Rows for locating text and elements
------------------------------------------------------------

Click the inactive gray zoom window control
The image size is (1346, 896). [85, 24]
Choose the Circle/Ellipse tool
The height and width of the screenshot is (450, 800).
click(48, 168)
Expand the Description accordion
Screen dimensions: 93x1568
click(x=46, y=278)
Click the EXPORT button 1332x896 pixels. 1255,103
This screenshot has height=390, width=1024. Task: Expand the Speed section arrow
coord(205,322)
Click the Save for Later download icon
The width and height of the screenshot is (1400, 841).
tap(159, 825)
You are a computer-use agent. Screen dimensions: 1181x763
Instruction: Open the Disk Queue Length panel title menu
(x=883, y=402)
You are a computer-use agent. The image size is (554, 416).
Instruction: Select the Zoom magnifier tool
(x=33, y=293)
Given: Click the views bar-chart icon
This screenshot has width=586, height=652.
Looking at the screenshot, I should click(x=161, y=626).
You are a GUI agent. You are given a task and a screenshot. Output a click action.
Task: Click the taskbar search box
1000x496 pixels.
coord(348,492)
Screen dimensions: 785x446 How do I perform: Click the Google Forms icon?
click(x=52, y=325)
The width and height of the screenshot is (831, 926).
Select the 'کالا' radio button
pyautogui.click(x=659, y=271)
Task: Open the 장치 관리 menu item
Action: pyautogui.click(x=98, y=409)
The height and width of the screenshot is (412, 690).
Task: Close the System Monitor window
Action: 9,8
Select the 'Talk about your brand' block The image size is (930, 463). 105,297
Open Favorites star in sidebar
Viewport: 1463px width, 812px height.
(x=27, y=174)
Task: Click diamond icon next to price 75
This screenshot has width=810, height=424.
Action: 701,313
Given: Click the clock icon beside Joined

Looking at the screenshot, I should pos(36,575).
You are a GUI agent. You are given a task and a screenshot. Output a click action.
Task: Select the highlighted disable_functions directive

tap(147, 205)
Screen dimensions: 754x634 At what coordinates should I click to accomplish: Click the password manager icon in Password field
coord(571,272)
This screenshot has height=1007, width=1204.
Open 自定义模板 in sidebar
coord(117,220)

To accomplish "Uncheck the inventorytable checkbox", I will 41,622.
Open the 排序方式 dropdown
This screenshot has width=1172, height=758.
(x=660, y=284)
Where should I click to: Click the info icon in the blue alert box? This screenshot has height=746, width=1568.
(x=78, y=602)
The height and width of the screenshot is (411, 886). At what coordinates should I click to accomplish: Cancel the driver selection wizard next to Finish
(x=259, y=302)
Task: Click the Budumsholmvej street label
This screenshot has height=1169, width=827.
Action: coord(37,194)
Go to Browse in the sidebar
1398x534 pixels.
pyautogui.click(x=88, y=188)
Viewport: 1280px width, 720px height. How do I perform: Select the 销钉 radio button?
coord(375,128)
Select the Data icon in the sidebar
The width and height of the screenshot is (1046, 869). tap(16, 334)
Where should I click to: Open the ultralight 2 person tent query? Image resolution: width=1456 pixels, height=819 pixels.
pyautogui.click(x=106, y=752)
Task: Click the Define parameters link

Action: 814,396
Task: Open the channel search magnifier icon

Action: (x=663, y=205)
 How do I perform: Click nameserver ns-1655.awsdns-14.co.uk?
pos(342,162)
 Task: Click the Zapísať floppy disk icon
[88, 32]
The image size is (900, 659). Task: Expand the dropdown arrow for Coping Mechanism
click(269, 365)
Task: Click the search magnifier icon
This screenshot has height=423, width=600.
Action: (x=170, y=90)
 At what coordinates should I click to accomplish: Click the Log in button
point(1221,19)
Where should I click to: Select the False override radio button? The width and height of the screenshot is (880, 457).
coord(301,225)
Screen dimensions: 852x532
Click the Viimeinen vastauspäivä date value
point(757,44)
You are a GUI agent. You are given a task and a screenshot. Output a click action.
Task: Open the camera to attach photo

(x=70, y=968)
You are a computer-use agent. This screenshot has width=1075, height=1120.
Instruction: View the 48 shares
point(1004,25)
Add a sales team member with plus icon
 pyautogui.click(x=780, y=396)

------------------------------------------------------------

▸ Challenge: Copy the rows verbatim, from the first line through the line that contains "(x=660, y=284)", inclusive.

▸ Result of this task:
Click the inactive gray zoom window control
The image size is (1346, 896). [85, 24]
Choose the Circle/Ellipse tool
The height and width of the screenshot is (450, 800).
click(48, 168)
Expand the Description accordion
Screen dimensions: 93x1568
click(x=46, y=278)
Click the EXPORT button 1332x896 pixels. 1255,103
This screenshot has height=390, width=1024. Task: Expand the Speed section arrow
coord(205,322)
Click the Save for Later download icon
The width and height of the screenshot is (1400, 841).
tap(159, 825)
You are a computer-use agent. Screen dimensions: 1181x763
Instruction: Open the Disk Queue Length panel title menu
(x=883, y=402)
You are a computer-use agent. The image size is (554, 416).
Instruction: Select the Zoom magnifier tool
(x=33, y=293)
Given: Click the views bar-chart icon
This screenshot has width=586, height=652.
Looking at the screenshot, I should click(x=161, y=626).
You are a GUI agent. You are given a task and a screenshot. Output a click action.
Task: Click the taskbar search box
1000x496 pixels.
coord(348,492)
Screen dimensions: 785x446 How do I perform: Click the Google Forms icon?
click(x=52, y=325)
The width and height of the screenshot is (831, 926).
Select the 'کالا' radio button
pyautogui.click(x=659, y=271)
Task: Open the 장치 관리 menu item
Action: pyautogui.click(x=98, y=409)
The height and width of the screenshot is (412, 690).
Task: Close the System Monitor window
Action: 9,8
Select the 'Talk about your brand' block The image size is (930, 463). 105,297
Open Favorites star in sidebar
Viewport: 1463px width, 812px height.
(x=27, y=174)
Task: Click diamond icon next to price 75
This screenshot has width=810, height=424.
Action: 701,313
Given: Click the clock icon beside Joined

Looking at the screenshot, I should pos(36,575).
You are a GUI agent. You are given a task and a screenshot. Output a click action.
Task: Select the highlighted disable_functions directive

tap(147, 205)
Screen dimensions: 754x634 At what coordinates should I click to accomplish: Click the password manager icon in Password field
coord(571,272)
This screenshot has height=1007, width=1204.
Open 自定义模板 in sidebar
coord(117,220)

To accomplish "Uncheck the inventorytable checkbox", I will 41,622.
Open the 排序方式 dropdown
This screenshot has width=1172, height=758.
(x=660, y=284)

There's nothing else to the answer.